BEGIN Input for this task
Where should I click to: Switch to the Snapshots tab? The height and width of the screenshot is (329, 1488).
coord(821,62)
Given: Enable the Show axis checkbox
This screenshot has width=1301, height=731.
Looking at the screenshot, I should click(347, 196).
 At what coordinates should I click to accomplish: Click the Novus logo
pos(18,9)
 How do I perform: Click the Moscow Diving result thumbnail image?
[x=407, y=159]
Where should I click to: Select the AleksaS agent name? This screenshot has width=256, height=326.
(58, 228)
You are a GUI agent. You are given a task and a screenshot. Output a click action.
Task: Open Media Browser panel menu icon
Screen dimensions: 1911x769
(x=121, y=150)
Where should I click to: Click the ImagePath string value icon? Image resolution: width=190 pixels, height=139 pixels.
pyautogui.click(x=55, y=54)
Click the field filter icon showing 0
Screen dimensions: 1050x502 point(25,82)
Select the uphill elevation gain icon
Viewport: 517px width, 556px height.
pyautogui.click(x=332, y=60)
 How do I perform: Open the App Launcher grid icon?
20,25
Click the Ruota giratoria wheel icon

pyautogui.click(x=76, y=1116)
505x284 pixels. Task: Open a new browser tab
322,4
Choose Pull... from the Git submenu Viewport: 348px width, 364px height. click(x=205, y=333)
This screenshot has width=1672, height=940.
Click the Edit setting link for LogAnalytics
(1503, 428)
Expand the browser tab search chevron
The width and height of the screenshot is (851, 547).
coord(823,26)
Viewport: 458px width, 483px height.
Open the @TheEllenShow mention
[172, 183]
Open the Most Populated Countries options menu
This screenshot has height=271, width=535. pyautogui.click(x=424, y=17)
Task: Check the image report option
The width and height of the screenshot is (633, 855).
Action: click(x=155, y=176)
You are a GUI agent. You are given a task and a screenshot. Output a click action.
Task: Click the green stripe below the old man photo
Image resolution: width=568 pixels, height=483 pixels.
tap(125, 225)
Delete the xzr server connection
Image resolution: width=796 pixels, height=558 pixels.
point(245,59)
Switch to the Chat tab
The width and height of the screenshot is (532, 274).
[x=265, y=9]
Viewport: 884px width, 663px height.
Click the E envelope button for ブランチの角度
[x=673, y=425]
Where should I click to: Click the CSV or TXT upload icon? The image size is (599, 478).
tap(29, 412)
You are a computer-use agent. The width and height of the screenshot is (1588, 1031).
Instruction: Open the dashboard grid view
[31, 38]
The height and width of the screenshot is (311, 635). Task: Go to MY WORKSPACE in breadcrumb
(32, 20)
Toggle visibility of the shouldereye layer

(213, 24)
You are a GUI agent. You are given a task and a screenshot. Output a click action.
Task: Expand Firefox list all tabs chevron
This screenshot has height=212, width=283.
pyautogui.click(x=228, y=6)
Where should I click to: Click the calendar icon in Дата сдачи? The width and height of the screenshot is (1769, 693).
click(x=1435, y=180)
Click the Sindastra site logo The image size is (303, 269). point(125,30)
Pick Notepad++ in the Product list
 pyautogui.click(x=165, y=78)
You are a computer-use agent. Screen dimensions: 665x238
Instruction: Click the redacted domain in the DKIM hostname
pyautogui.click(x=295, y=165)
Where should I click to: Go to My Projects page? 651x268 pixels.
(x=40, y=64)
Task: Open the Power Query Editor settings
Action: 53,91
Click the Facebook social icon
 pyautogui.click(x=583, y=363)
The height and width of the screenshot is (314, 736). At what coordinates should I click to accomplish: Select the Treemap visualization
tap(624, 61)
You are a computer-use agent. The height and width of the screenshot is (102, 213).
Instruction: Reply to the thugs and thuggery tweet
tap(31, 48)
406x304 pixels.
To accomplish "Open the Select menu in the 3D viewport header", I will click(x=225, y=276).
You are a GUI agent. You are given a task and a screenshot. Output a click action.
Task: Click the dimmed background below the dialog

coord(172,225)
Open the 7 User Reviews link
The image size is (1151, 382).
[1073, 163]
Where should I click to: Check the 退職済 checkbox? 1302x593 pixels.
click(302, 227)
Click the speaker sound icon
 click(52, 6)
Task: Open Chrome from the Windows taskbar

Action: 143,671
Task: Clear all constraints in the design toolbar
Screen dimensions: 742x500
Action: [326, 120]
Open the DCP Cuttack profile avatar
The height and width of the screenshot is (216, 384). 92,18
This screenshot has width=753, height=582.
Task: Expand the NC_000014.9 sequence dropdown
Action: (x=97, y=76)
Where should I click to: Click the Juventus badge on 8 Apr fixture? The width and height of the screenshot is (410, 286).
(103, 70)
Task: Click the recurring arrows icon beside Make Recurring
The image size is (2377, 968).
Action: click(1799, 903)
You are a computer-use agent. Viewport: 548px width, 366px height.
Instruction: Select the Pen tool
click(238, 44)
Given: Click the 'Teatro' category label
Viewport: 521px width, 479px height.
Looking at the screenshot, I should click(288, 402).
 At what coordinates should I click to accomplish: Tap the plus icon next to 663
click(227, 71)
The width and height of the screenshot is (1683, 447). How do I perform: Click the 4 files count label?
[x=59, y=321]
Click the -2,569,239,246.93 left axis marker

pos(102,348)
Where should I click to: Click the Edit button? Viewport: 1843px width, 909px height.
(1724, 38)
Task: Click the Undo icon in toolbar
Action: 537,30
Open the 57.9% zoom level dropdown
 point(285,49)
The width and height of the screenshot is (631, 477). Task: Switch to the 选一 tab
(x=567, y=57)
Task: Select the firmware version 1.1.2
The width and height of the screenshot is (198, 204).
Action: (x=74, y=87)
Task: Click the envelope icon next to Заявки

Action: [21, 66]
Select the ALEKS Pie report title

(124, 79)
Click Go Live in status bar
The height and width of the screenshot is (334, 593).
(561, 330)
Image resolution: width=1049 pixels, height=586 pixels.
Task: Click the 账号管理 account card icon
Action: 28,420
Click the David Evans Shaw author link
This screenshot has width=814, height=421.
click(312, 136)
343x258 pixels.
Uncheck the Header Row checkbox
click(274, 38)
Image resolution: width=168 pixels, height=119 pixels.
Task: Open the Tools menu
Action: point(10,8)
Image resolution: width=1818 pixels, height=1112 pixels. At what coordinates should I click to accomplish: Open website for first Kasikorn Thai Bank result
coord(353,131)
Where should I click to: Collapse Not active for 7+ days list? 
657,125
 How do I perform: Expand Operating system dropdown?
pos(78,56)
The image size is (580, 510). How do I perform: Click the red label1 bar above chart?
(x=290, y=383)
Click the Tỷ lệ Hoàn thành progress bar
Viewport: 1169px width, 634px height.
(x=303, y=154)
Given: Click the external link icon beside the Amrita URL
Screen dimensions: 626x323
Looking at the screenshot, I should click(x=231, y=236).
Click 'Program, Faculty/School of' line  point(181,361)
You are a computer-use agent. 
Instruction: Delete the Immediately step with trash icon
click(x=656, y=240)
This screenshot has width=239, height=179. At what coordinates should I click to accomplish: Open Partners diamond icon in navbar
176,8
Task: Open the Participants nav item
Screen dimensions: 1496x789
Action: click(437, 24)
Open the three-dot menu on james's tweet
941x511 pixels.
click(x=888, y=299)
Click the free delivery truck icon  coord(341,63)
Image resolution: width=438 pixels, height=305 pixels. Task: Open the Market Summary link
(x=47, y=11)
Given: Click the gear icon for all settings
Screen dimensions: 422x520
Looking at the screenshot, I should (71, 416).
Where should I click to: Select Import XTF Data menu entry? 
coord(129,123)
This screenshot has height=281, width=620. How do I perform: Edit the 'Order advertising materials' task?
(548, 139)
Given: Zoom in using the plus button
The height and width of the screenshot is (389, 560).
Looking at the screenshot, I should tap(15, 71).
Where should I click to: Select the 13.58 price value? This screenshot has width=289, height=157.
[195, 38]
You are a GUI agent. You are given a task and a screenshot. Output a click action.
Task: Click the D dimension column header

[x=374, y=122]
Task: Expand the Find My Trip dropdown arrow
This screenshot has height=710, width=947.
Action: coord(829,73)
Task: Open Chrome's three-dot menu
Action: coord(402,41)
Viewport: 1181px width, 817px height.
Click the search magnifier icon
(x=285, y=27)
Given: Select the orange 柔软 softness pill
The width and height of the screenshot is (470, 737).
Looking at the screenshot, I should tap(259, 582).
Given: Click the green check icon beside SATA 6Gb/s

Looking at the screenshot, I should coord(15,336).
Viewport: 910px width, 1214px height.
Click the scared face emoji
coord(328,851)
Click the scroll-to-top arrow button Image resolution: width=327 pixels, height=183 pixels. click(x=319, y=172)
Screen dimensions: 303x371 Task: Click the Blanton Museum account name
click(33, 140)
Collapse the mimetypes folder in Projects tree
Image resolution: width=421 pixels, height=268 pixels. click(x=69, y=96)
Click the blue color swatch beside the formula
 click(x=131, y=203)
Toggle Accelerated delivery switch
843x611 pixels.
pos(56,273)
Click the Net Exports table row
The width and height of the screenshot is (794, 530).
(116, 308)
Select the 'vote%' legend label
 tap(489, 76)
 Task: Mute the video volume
END Input for this task
Quote the entries word for word, starting at the line that contains "Screen dimensions: 303x371" and stopping after the line that contains "Image resolution: width=421".

Screen dimensions: 303x371 Task: Click the Blanton Museum account name
click(33, 140)
Collapse the mimetypes folder in Projects tree
Image resolution: width=421 pixels, height=268 pixels. click(x=69, y=96)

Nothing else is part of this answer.